市販の塩素系漂白剤では、その主成分である「次亜塩素酸ナトリウム」が有効です*7。次亜塩素酸ナトリウムは市販の家庭用漂白剤などに含まれています。濃度が0.05%になるように薄めて拭き、その後、水拭きしましょう。間違っても、空間への噴霧はしないでください。次亜塩素酸ナトリウムは物品の消毒用です。
似た名前の「次亜塩素酸水」はまったく違うものと考えてください。また、こちらも人が吸ってしまいそうな空間への噴霧はしないでください*8。
その他、身の回りのものの消毒には市販の家庭用洗剤の主成分である「界面活性剤」も一部有効です。有効な界面活性剤が含まれている製品のリストが、独立行政法人 製品評価技術基盤機構のWebサイトで紹介されています。
次亜塩素酸ナトリウム液の作り方
厚生労働省のWebサイトでは、身近に手に入る商品を使って、身近なものの消毒に有効な次亜塩素酸ナトリウム液の作り方が紹介されています*9。使用時には、換気や家事用の手袋を付けるなど、商品パッケージや各メーカーのWebサイトの説明を参考にしましょう。

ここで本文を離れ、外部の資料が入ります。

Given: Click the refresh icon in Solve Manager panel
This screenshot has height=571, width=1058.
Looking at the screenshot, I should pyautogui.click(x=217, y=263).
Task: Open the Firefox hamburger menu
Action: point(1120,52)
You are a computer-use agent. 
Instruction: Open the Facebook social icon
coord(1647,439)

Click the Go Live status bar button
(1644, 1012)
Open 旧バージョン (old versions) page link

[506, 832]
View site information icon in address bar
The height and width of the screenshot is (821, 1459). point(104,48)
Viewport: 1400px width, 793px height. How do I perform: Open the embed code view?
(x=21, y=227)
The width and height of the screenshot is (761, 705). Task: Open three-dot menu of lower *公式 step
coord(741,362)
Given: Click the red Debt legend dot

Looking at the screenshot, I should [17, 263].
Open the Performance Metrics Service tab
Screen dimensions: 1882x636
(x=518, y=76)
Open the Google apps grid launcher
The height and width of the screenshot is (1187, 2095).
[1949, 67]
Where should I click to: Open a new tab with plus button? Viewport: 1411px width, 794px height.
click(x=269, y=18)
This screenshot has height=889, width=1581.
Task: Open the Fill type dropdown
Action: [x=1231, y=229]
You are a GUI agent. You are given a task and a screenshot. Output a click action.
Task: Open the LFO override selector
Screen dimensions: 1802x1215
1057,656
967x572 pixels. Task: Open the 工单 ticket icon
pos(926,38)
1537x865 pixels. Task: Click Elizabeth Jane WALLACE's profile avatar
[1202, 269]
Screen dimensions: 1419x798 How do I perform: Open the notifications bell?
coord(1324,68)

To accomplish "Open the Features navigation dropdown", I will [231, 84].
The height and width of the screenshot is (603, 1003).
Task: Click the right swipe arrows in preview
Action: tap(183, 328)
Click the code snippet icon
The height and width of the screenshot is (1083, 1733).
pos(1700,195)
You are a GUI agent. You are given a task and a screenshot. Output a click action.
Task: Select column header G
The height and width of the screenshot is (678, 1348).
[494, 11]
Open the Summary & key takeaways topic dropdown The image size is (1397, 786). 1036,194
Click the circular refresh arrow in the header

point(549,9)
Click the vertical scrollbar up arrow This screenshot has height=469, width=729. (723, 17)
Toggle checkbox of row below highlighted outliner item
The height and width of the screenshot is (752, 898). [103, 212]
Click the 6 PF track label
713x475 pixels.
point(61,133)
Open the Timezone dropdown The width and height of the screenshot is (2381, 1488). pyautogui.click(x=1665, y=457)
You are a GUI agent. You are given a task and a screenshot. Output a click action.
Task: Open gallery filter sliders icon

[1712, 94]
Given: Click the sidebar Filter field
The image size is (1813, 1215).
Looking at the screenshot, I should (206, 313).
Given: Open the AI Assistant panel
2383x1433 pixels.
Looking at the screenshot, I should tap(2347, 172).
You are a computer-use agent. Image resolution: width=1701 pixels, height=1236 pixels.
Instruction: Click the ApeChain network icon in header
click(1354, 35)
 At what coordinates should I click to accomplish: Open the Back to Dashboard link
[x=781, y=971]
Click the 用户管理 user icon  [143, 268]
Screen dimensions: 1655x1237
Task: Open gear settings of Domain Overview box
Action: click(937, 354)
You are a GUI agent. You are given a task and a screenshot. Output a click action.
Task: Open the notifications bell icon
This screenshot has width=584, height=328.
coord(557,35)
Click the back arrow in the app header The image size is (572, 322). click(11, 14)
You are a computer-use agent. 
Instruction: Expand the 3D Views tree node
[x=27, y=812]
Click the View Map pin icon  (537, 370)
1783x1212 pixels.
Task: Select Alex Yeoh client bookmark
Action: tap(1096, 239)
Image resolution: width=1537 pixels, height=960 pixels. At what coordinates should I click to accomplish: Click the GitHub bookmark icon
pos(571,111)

※厚生労働省 「新型コロナウイルス対策 身のまわりを清潔にしましょう」を元にHealth Amulet編集部作成
参考文献:
※1、3 厚生労働省 「新型コロナウイルスの消毒・除菌方法について」
※2 医薬品、医療機器等の品質、有効性及び安全性の確保等に関する法律
※4 WHO 「Cleaning and disinfection of environmental surfaces in the context of COVID-19」
※5 消費者庁 「新型コロナウイルスに対する予防効果を標ぼうする商品の表示に関する改善要請等及び一般消費者への注意喚起について」
※6、7、8 厚生労働省 「新型コロナウイルス対策 身のまわりを清潔にしましょう」
※9 厚生労働省 「「次亜塩素酸水」を使って モノのウイルス対策をする場合の 注意事項」
※2021年1月現在の情報を参考に作成しています。